You’d think that a woman strutting around with a shaved head – in the company of women who dye and curl and straighten and otherwise dose vast quantities of money onto their hair – doesn’t give a damn what other people think. But I do, actually. I endure it only within a harsh context: I literally cannot control my hair-pulling. I do monitor my food and hygiene for the sake of my hair-pulling – in that sense I will never give up – but I also give myself credit for knowing when to put up a fight and when to give in. I’ll never be happy about it, but on the other hand complaining about it is about the same as complaining that I’m Japanese – nothing much to be done about it except learn to live with it.
In fact, though, I run my entire life based on what other people think of me. So if I suffer from emotional health issues it is because of the stress that entails – neither logically nor logistically can anyone live up to everyone else’s expectations. Unfortunately, logic does not often participate in emotion’s games.
My ex-husband once told me that I am extremely competitive. I was in disbelief at the time he told me, and, after ten years of pondering it, I still disagree. I asked my closest friends, and they too disagreed – which makes one wonder what made him think so. I wonder if he’s not reacting to my compulsive attempts to measure up to other people’s expectations.
I worry that I am not a competent teacher. I am certainly not the worst teacher ever, but, on a daily basis anyway, I under-plan. I often create lessons on the fly. 80% of the time, these are actually fairly effective because in a sense I’ve been planning constantly for the past 12 years – I never really stop planning in my mind. I can be performing the most random activity and come up with a great lesson plan, including grading criteria. But when the administration asks for rubrics and assessments of the standards, it’s generally all in my head, and oftentimes that comes off as unpreparedness and incompetence.

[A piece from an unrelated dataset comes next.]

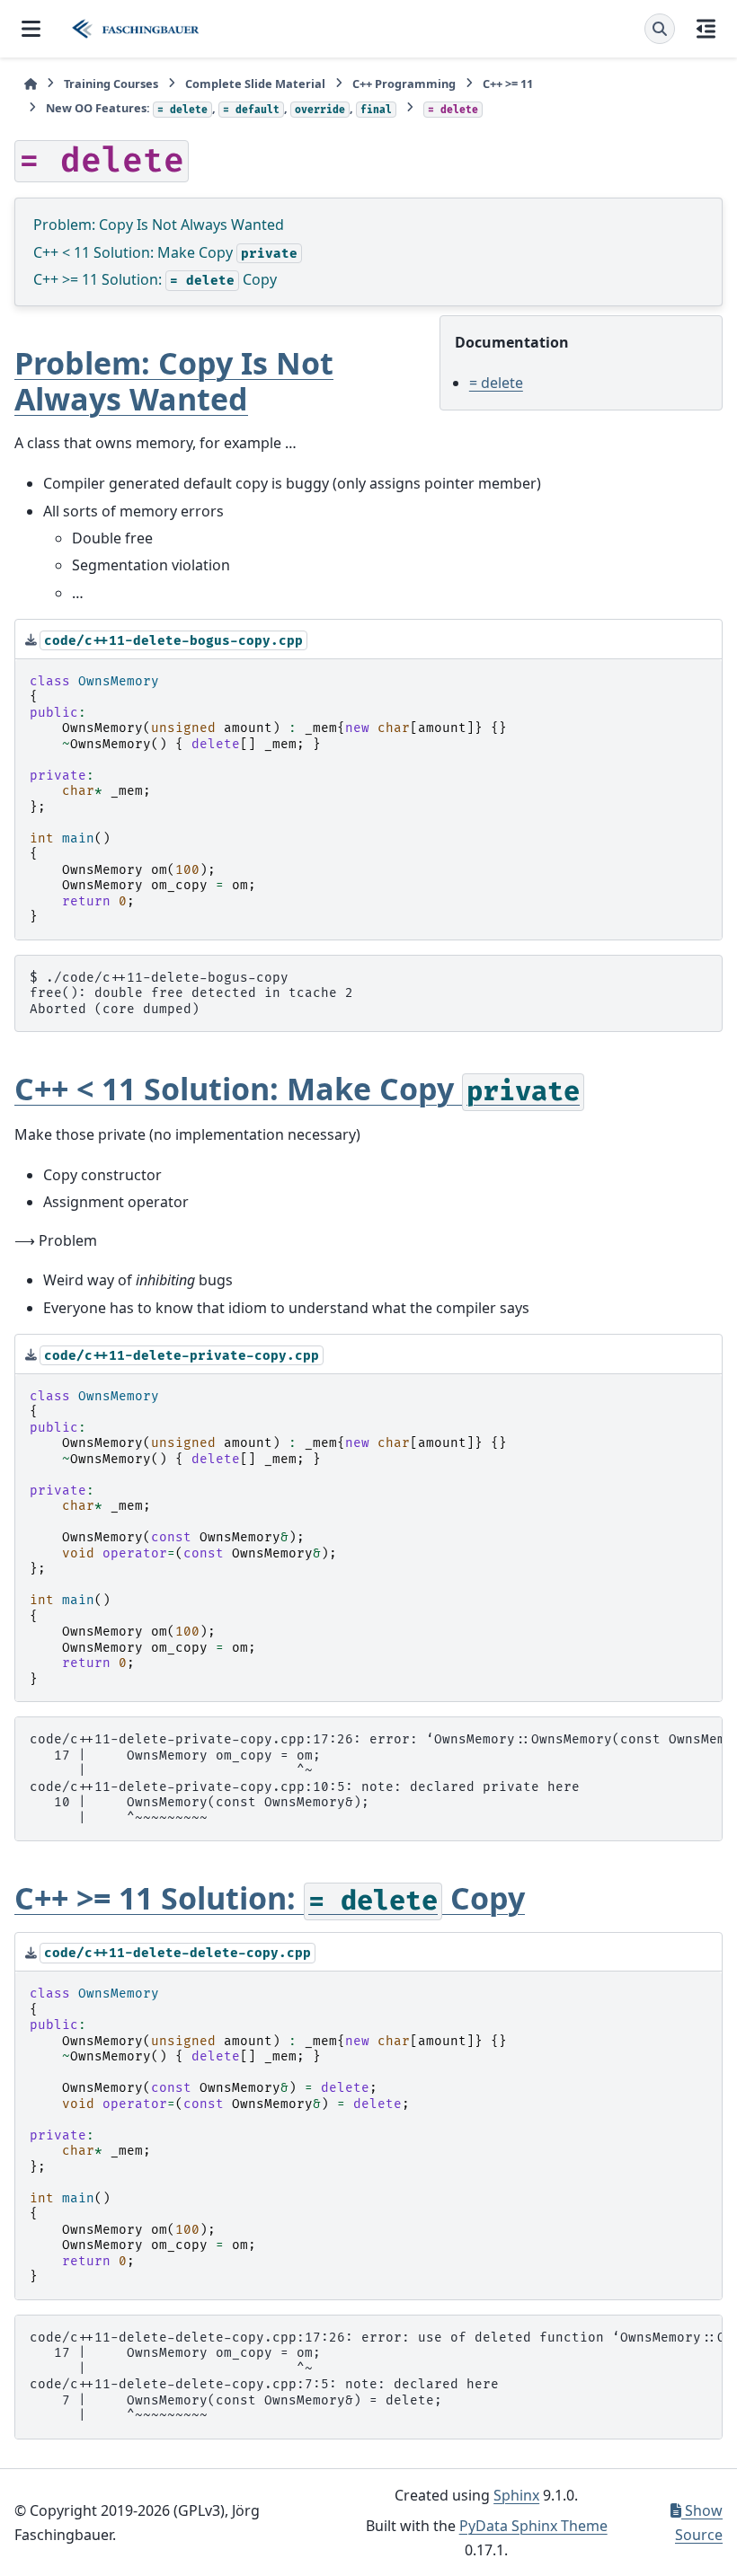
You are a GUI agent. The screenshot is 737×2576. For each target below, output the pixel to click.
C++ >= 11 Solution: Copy (155, 279)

I worry that I am a poor mother. If I forget to look in my son’s folder or fail to sign a paper, or an assignment goes undone, I fear judgment by my professional peers – my son’s teachers, who are in the same e-mail system as I am.
I worry that I don’t take care of my son’s well-being. I have never pretended to cook. I barely keep up with my own nutrition, in fact. My son, I confess, gets too many a fast-food meal. At home he gets about as much fresh food as I do – which is to say, not much. (I do sneak in frozen vegetables with his canned ravioli and instant saimin.)

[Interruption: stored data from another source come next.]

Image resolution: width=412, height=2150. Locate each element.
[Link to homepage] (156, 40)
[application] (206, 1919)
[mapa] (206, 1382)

Generally I don’t force him to do anything I can’t persuade him to do. Since he’s ridiculously headstrong, that allows him to get away with doing what he wants most of the time. I can be very persuasive with kids, and very adamant about the handful of standards that I expect him to abide by; but other than that, he does what he wants. He watches a lot of T.V. at my house. I monitor what he watches, but by and large I am just happy to have him occupied. If I had a few more runts running around and a live-in boyfriend covered in tattoos, I’d be trailer trash.

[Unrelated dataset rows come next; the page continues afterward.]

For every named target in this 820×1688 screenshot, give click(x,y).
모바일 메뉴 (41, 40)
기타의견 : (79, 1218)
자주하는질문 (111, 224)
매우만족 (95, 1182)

Before I abandoned my psychologist, I think she may have been in the process of telling me that, to the extent that I care about my son, and do have at least some expectations that I absolutely stand by, I am a good mother; but she never got a chance to finish her argument effectively. My father-in-law wrote me once:
bedwetting is his protest to have to live like this… such urban settings contribute to produce todays prevalence of psychopathy. To successfully bring up a boy like him is a great burden even for two, but we were willing to sacrifice for his wellbeing. You do not have enough time to pay the needed attention to him, you have enough other things to deal with. It saddens me
That letter still hurts me today. And that is probably the biggest reason why I have to send my son away: to remove my son from that arrogant, authoritarian, self-righteous, internet-touting, low-German-speaking absolutist. On the other hand I fear that he is right – that I have to remove my son from me because I fail as a mother.